Zuständig für die Ermittlungen ist laut Angaben des Innenministeriums die Staatsanwaltschaft Wien, die am Freitag der APA ebenso keine Auskünfte erteilen wollte. Ein diesbezügliches Ermittlungsverfahren werde unter Verschluss geführt, begründete ein Sprecher der Staatsanwaltschaft Wien.

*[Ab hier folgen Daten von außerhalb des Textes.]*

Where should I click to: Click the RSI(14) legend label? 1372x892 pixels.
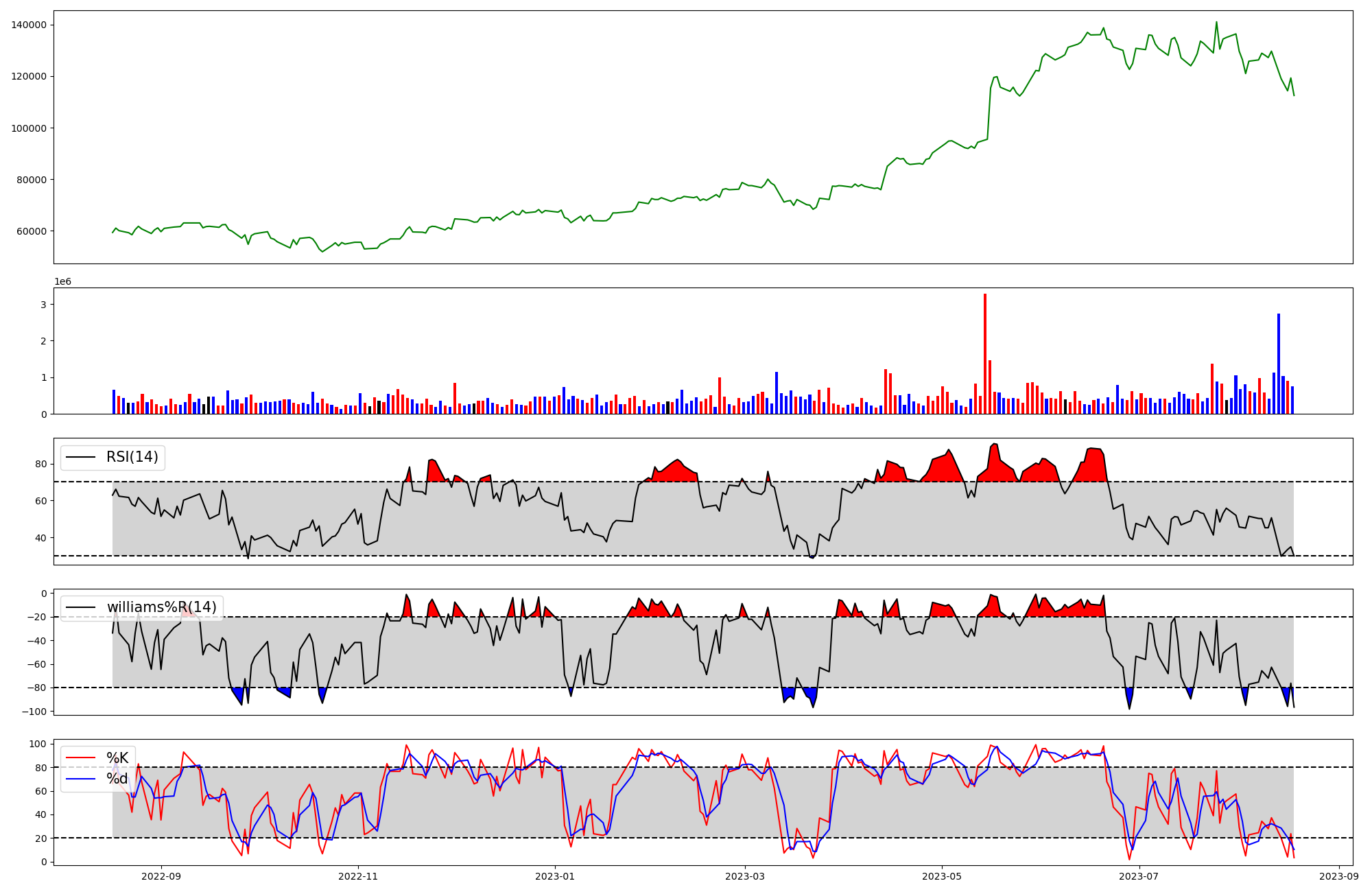point(132,457)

Vertrauliche Unterlagen zu Nervengift geleakt

"Ö1" mutmaßte am Freitag, dass die Ermittlungen gegen den Diplomaten mit Geheimnisverrat an den Bankmanager Jan Marsalek zu tun habe könnten. Bereits im Juli 2020 sei bekannt geworden, dass das Außen-, Wirtschafts- und Verteidigungsministerium wegen einer möglichen Weitergabe vertraulicher Unterlagen über das russischen Nervengift "Nowitschok" Anzeigen erstattet hätten. Der damalige Wirecard-Manager Marsalek solle mit einem in Österreich geleakten Dokument der Organisation für ein Verbot von Chemiewaffen (OPCW) in London geprahlt haben. Es habe Anzeichen gegeben, dass das Leaken des Dokuments mit dem Außenministerium und Peterlik in Verbindung stehe, erklärte im "Ö1"-Mittagsjournal der Nationalratsabgeordnete David Stögmüller (Grüne), der sich im Ibiza-Untersuchungsausschuss mit dem Fall beschäftigt hatte.

Mögliche Beziehungen zwischen Peterlik und Marsalek waren laut "Ö1" aber auch bei der Beschuldigtenbefragung eines ehemaligen Abteilungsleiters des Bundesamts für Verfassungsschutz und Terrorismusbekämpfung (BVT) thematisiert worden. Martin W. erzählte Ermittlern des Innenministeriums im Jänner 2021, dass Peterliks Schwiegervater, ein ehemaliger Landespolitiker aus Niederösterreich, im Herbst 2018 mit Wirecard-Manager Marsalek über "mögliche Projekte" gesprochen habe. Er könne daher nicht ausschließen, dass auch zwischen Peterlik und Marsalek eine Bekanntschaft bestehe, sagte W., dem selbst Medien ein "freundschaftliches Verhältnis" zu Marsalek nachsagten. W. fungierte zwischenzeitlich aber auch als Vorgesetzter der Gattin Peterliks, die einige Zeit im BVT gearbeitet hatte.

Der Karrierediplomat Peterlik ist seit 1994 im Außenministerium tätig und Journalisten seit seiner Zeit als Pressesprecher von Benita Ferrero-Waldner (ÖVP) Anfang der 2000er Jahre bekannt. Vor seiner Berufung zum österreichischen Botschafter in Indonesien hatte er unter Außenministerin Karin Kneissl (FPÖ) und auch unter Interimsaußenminister Alexander Schallenberg zwischen Mai 2018 und Jänner 2020 als Generalsekretär des Außenministeriums amtiert. In dieser Funktion war Peterlik auf den nunmehrigen Außenminister Michael Linhart (ÖVP) gefolgt, der damals von Kneissl abberufen worden war.